- [The task] Reproduce every entry word for word.

- [Source data]
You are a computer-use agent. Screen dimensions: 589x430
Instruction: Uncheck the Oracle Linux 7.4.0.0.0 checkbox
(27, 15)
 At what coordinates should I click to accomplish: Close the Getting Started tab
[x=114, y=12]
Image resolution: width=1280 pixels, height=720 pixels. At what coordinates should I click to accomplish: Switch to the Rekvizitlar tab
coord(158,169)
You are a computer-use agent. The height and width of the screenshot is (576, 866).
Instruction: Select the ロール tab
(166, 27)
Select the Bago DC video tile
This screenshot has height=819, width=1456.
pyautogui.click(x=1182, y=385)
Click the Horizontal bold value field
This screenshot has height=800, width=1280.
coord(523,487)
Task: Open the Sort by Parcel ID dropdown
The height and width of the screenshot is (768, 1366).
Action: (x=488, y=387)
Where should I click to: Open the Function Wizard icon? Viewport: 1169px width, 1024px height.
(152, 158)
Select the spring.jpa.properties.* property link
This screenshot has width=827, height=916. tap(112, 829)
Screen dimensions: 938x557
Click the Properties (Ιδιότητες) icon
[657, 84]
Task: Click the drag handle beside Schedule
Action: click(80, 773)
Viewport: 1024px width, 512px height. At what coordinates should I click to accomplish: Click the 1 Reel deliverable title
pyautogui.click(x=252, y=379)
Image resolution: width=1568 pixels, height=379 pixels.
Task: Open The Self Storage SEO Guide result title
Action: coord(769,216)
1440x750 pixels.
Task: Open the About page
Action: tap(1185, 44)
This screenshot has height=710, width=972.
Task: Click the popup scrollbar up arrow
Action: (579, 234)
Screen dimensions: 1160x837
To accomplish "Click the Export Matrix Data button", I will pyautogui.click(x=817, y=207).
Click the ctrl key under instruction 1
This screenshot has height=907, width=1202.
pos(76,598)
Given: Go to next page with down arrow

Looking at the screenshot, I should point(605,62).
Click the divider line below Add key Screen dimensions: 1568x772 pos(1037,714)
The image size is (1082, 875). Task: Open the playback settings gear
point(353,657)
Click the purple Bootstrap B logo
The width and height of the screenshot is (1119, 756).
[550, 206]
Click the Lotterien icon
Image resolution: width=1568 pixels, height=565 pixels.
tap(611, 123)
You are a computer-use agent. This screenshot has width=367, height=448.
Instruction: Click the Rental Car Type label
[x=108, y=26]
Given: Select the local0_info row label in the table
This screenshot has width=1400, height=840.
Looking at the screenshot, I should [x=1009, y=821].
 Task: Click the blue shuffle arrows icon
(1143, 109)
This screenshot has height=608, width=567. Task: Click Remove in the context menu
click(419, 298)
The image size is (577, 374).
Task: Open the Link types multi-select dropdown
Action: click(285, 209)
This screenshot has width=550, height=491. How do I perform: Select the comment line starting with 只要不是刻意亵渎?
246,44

- [Response]
You are a computer-use agent. Screen dimensions: 589x430
Instruction: Uncheck the Oracle Linux 7.4.0.0.0 checkbox
(27, 15)
 At what coordinates should I click to accomplish: Close the Getting Started tab
[x=114, y=12]
Image resolution: width=1280 pixels, height=720 pixels. At what coordinates should I click to accomplish: Switch to the Rekvizitlar tab
coord(158,169)
You are a computer-use agent. The height and width of the screenshot is (576, 866).
Instruction: Select the ロール tab
(166, 27)
Select the Bago DC video tile
This screenshot has height=819, width=1456.
pyautogui.click(x=1182, y=385)
Click the Horizontal bold value field
This screenshot has height=800, width=1280.
coord(523,487)
Task: Open the Sort by Parcel ID dropdown
The height and width of the screenshot is (768, 1366).
Action: (x=488, y=387)
Where should I click to: Open the Function Wizard icon? Viewport: 1169px width, 1024px height.
(152, 158)
Select the spring.jpa.properties.* property link
This screenshot has width=827, height=916. tap(112, 829)
Screen dimensions: 938x557
Click the Properties (Ιδιότητες) icon
[657, 84]
Task: Click the drag handle beside Schedule
Action: click(80, 773)
Viewport: 1024px width, 512px height. At what coordinates should I click to accomplish: Click the 1 Reel deliverable title
pyautogui.click(x=252, y=379)
Image resolution: width=1568 pixels, height=379 pixels.
Task: Open The Self Storage SEO Guide result title
Action: coord(769,216)
1440x750 pixels.
Task: Open the About page
Action: tap(1185, 44)
This screenshot has height=710, width=972.
Task: Click the popup scrollbar up arrow
Action: (579, 234)
Screen dimensions: 1160x837
To accomplish "Click the Export Matrix Data button", I will pyautogui.click(x=817, y=207).
Click the ctrl key under instruction 1
This screenshot has height=907, width=1202.
pos(76,598)
Given: Go to next page with down arrow

Looking at the screenshot, I should point(605,62).
Click the divider line below Add key Screen dimensions: 1568x772 pos(1037,714)
The image size is (1082, 875). Task: Open the playback settings gear
point(353,657)
Click the purple Bootstrap B logo
The width and height of the screenshot is (1119, 756).
[550, 206]
Click the Lotterien icon
Image resolution: width=1568 pixels, height=565 pixels.
tap(611, 123)
You are a computer-use agent. This screenshot has width=367, height=448.
Instruction: Click the Rental Car Type label
[x=108, y=26]
Given: Select the local0_info row label in the table
This screenshot has width=1400, height=840.
Looking at the screenshot, I should [x=1009, y=821].
 Task: Click the blue shuffle arrows icon
(1143, 109)
This screenshot has height=608, width=567. Task: Click Remove in the context menu
click(419, 298)
The image size is (577, 374).
Task: Open the Link types multi-select dropdown
Action: click(285, 209)
This screenshot has width=550, height=491. How do I perform: Select the comment line starting with 只要不是刻意亵渎?
246,44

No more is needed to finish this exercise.